Problem statement: Locate each line of the material below that contains the word "list", and copy those lines.

Extracted information:
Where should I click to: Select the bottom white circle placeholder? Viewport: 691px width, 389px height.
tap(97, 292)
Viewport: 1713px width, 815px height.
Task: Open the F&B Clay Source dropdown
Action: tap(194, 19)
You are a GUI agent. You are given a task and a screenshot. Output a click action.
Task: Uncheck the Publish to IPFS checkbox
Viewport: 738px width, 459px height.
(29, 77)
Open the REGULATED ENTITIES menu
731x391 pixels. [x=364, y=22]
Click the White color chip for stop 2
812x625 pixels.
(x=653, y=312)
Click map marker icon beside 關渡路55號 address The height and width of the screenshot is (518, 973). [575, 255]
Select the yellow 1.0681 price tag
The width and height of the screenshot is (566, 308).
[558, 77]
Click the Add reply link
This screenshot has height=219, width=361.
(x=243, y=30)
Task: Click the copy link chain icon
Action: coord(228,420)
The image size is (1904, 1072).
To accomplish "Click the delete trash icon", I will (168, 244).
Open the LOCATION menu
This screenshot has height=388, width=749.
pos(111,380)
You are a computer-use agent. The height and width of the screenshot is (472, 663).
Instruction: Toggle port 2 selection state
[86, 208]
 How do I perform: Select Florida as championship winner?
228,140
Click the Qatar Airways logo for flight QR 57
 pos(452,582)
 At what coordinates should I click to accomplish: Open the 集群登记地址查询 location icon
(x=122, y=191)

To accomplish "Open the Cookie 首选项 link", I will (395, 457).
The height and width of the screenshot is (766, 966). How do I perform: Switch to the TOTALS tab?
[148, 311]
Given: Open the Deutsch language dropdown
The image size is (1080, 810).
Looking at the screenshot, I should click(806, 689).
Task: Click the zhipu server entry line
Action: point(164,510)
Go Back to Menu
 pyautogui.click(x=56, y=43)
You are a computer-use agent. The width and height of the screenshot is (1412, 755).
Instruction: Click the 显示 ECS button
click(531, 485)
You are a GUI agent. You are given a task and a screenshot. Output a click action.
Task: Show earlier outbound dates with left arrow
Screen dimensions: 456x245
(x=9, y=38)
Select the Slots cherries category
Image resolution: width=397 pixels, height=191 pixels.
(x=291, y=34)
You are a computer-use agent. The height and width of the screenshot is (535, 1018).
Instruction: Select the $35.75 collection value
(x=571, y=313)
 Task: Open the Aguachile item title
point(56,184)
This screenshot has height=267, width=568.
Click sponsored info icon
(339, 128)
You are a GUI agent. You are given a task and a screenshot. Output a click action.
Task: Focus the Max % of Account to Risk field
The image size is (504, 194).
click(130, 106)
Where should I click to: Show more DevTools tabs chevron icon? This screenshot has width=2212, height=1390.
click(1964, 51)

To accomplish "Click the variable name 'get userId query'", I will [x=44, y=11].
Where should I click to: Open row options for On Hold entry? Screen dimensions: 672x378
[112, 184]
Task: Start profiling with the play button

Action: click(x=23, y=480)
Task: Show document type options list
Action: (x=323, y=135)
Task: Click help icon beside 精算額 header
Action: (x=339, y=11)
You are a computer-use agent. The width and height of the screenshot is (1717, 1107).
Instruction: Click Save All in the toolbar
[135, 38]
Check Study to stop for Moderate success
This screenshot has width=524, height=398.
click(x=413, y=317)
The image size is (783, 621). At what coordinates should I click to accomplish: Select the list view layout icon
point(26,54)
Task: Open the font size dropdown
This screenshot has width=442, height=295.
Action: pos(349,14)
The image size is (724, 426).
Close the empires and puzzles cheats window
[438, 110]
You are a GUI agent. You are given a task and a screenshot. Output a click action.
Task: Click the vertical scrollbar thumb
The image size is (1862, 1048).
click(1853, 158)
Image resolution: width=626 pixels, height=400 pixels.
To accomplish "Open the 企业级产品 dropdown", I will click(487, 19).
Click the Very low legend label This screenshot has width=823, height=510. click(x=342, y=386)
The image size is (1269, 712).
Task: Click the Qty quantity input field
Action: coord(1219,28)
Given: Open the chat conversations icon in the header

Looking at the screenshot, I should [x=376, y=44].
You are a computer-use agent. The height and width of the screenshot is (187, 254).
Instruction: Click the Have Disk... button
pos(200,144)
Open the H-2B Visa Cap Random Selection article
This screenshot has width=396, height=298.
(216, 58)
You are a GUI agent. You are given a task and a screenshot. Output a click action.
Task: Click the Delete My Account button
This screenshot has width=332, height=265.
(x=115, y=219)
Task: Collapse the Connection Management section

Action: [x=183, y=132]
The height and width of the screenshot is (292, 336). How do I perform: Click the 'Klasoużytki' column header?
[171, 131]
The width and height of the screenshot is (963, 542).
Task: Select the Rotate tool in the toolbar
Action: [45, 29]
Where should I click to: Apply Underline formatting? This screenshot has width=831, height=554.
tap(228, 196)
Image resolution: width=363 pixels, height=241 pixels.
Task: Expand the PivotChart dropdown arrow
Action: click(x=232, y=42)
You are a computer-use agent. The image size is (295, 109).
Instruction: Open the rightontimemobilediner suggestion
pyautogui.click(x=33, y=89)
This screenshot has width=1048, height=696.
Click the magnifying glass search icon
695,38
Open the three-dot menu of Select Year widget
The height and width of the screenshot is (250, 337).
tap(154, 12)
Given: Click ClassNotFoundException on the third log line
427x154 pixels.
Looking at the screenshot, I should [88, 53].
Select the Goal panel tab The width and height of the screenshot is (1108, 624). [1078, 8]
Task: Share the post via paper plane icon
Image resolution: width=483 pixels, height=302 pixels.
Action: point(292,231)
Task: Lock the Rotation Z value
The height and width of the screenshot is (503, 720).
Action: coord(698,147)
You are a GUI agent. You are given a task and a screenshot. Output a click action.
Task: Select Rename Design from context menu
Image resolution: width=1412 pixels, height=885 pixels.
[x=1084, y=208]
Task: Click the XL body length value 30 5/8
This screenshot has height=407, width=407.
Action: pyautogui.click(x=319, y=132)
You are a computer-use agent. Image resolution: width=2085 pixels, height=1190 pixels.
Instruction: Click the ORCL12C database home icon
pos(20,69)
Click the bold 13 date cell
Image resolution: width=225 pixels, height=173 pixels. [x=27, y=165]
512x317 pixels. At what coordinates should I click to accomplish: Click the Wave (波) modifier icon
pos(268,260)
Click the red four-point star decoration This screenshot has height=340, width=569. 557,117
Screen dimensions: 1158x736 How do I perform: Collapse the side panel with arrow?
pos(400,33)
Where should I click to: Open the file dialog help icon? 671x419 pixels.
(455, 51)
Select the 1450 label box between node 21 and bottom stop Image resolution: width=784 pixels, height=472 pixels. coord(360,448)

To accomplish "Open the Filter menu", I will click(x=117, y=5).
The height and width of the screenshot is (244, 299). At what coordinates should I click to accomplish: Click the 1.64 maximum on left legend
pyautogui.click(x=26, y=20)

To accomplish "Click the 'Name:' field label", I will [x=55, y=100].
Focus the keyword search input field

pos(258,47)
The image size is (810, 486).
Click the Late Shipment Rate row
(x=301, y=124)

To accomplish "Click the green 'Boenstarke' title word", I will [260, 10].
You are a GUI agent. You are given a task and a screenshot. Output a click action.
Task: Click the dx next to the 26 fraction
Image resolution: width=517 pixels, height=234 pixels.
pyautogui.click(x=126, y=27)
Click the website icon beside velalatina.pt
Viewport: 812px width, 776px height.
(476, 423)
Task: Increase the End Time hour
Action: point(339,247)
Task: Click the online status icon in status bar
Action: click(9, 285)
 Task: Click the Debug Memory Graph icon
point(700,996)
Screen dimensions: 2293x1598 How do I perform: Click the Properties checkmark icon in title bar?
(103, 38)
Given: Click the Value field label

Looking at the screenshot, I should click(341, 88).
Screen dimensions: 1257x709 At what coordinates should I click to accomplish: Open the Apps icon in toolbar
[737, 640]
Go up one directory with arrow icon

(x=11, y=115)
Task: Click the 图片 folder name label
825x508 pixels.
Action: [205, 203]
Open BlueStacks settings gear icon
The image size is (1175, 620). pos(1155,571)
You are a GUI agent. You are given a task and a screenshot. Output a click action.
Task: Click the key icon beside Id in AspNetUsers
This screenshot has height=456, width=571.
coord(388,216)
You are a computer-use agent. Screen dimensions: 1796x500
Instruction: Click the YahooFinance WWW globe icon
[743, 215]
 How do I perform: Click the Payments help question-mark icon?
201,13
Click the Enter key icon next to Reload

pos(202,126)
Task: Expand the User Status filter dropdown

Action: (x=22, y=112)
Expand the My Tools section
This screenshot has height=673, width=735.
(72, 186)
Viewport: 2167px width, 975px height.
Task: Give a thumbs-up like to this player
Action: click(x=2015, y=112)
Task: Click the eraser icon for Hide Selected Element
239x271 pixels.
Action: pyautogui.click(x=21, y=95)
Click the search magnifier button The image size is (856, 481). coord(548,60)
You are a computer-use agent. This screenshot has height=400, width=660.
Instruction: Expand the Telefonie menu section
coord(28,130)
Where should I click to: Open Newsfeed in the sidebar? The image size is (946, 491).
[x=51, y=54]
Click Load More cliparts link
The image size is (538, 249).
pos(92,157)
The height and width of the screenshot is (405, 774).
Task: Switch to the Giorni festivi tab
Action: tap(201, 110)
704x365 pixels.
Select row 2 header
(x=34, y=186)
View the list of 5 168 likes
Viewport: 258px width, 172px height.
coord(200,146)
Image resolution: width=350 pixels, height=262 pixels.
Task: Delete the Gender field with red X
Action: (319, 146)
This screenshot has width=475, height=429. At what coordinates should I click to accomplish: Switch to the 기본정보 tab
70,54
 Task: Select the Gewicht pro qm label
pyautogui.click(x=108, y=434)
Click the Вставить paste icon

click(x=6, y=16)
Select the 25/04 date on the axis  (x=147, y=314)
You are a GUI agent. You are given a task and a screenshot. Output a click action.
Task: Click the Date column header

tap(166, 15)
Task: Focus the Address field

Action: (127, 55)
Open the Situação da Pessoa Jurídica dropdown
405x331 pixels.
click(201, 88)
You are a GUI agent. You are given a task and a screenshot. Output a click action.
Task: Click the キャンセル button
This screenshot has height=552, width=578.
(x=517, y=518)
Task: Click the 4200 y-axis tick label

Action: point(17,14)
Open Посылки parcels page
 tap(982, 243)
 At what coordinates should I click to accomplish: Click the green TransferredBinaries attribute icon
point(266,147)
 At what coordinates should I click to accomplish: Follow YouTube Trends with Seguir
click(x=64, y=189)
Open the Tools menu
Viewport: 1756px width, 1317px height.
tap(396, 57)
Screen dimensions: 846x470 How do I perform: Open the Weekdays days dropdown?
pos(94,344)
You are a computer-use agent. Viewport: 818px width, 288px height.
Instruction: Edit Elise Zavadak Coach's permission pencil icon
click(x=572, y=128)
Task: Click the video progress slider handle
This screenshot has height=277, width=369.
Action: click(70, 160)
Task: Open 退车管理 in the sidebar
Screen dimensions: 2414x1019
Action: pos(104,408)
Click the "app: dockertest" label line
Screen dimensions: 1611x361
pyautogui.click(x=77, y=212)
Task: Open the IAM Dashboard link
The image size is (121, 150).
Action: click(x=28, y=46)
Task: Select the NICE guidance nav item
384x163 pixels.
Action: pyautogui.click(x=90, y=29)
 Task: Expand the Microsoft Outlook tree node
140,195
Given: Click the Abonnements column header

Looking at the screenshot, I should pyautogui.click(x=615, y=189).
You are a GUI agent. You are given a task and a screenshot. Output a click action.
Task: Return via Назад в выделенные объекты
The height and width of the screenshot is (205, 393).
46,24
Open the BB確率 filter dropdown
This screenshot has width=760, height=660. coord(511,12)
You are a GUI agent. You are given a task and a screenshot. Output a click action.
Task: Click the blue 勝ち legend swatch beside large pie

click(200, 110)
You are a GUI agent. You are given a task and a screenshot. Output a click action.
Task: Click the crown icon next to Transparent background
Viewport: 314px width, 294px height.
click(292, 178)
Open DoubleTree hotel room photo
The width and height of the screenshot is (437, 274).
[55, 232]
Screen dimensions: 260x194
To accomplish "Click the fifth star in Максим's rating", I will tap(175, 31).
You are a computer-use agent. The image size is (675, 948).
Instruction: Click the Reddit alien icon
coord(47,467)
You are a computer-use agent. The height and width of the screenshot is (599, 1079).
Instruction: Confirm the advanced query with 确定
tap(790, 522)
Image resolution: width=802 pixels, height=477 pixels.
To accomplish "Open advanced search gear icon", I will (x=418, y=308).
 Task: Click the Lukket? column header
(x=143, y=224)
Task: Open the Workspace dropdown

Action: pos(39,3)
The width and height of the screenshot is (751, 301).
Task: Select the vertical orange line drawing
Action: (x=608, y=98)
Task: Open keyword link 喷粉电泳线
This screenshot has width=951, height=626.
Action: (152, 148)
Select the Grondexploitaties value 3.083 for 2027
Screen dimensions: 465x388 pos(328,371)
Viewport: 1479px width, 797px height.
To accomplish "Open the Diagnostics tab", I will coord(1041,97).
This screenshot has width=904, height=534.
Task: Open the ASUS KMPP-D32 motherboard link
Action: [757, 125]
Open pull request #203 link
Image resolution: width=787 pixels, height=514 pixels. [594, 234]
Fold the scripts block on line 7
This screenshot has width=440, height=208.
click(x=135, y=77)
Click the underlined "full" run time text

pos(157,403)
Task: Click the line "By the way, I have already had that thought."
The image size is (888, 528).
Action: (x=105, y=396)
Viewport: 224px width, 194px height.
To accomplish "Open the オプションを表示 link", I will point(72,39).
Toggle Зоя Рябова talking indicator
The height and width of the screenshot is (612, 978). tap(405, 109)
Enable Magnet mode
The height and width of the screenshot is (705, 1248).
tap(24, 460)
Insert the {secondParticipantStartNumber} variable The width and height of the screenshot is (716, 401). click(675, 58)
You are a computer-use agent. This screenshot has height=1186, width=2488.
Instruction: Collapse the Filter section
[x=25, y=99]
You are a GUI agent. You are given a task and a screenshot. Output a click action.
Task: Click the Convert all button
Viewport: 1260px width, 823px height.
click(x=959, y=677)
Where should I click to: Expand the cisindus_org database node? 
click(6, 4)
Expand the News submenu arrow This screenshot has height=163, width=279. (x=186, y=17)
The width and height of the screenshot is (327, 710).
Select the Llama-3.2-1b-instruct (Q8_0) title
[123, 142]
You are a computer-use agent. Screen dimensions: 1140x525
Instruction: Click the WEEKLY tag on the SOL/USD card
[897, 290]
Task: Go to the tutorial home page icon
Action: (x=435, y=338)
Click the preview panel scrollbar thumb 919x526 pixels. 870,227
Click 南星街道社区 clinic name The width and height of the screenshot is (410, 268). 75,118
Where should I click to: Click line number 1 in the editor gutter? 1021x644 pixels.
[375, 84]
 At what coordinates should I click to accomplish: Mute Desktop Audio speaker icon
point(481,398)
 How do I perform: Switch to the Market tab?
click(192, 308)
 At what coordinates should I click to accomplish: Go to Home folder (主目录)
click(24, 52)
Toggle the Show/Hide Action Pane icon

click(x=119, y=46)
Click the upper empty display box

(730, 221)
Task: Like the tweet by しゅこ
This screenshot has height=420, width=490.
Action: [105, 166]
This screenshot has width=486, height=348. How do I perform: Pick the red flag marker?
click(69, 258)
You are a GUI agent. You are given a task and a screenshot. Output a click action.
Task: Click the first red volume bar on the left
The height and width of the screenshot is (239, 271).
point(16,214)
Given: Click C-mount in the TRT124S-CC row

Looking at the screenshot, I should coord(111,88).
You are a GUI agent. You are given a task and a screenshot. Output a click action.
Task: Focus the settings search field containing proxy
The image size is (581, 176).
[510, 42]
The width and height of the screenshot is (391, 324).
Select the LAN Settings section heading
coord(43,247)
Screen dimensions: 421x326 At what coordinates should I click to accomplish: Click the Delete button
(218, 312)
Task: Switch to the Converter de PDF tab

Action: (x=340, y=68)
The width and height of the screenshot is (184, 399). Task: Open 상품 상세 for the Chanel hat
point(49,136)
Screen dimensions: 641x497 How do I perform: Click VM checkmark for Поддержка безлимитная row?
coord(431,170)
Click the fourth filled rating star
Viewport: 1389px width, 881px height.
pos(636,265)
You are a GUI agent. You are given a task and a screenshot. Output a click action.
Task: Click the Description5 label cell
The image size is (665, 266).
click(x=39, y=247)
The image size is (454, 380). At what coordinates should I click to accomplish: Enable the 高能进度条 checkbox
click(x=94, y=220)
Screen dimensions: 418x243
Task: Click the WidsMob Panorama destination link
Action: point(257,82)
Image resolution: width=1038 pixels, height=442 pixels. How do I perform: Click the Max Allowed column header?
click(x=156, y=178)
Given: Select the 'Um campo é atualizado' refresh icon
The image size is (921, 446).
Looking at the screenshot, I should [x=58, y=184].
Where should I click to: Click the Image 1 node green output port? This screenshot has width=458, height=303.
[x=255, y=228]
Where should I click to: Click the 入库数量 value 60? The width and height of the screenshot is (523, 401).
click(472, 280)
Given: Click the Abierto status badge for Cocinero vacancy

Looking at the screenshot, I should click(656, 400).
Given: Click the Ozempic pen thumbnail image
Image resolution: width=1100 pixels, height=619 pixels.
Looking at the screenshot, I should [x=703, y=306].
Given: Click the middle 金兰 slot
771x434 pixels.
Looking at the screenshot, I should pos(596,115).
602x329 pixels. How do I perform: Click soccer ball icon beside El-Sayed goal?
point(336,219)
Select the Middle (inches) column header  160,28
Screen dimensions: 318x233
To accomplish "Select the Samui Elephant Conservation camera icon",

Exercise answer:
Task: Show document type options list
The image size is (783, 621). At what coordinates should I click to accomplish: Select the list view layout icon
View the list of 5 168 likes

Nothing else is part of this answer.